__Records to use__
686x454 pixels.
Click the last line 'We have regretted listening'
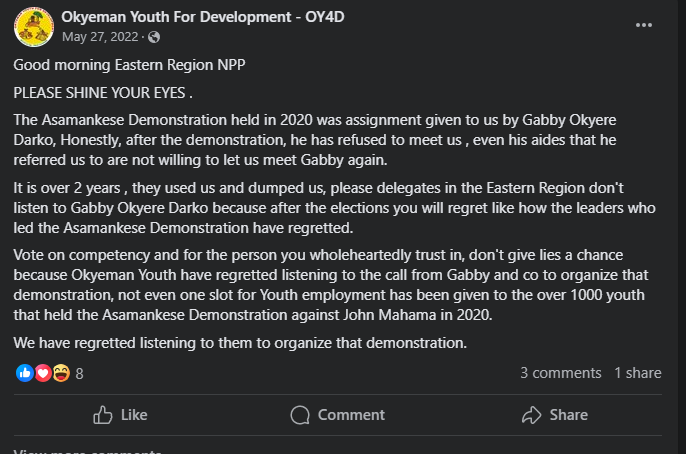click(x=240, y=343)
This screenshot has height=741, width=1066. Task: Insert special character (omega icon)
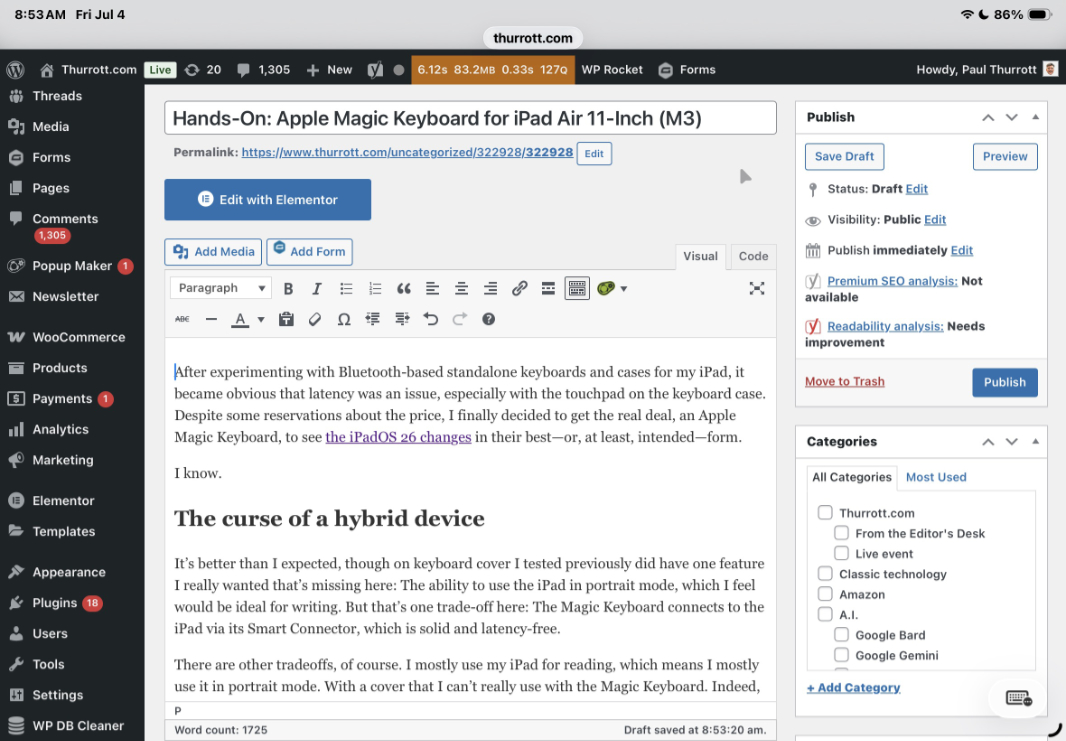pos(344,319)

* * *

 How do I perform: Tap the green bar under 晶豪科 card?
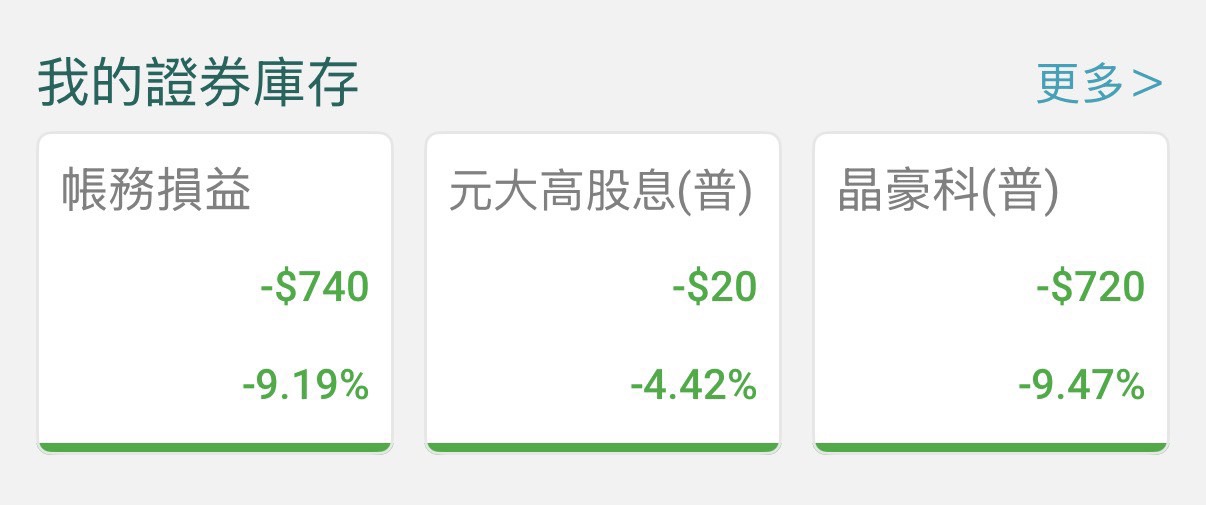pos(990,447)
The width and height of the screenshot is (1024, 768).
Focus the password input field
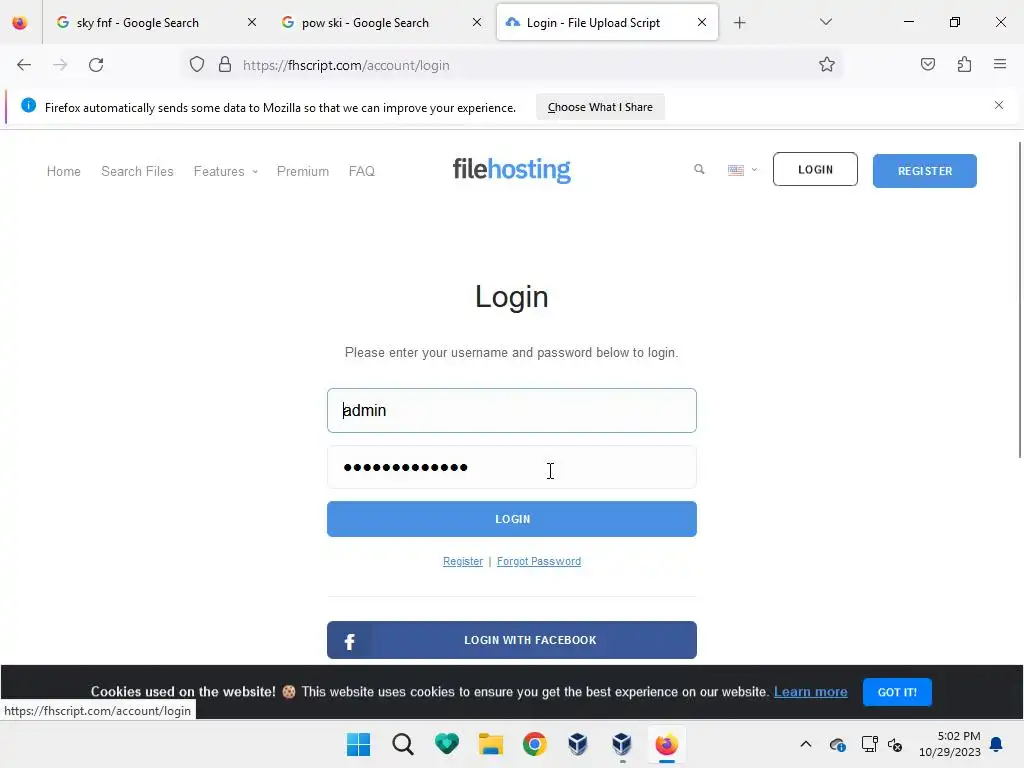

__Problem statement__
Drop the pictures; return the lines above from the line containing "How do I perform: Tap" to the line containing "Focus the password input field", both included, exactly.

__Written solution__
 How do I perform: Tap the green bar under 晶豪科 card?
pos(990,447)
The width and height of the screenshot is (1024, 768).
Focus the password input field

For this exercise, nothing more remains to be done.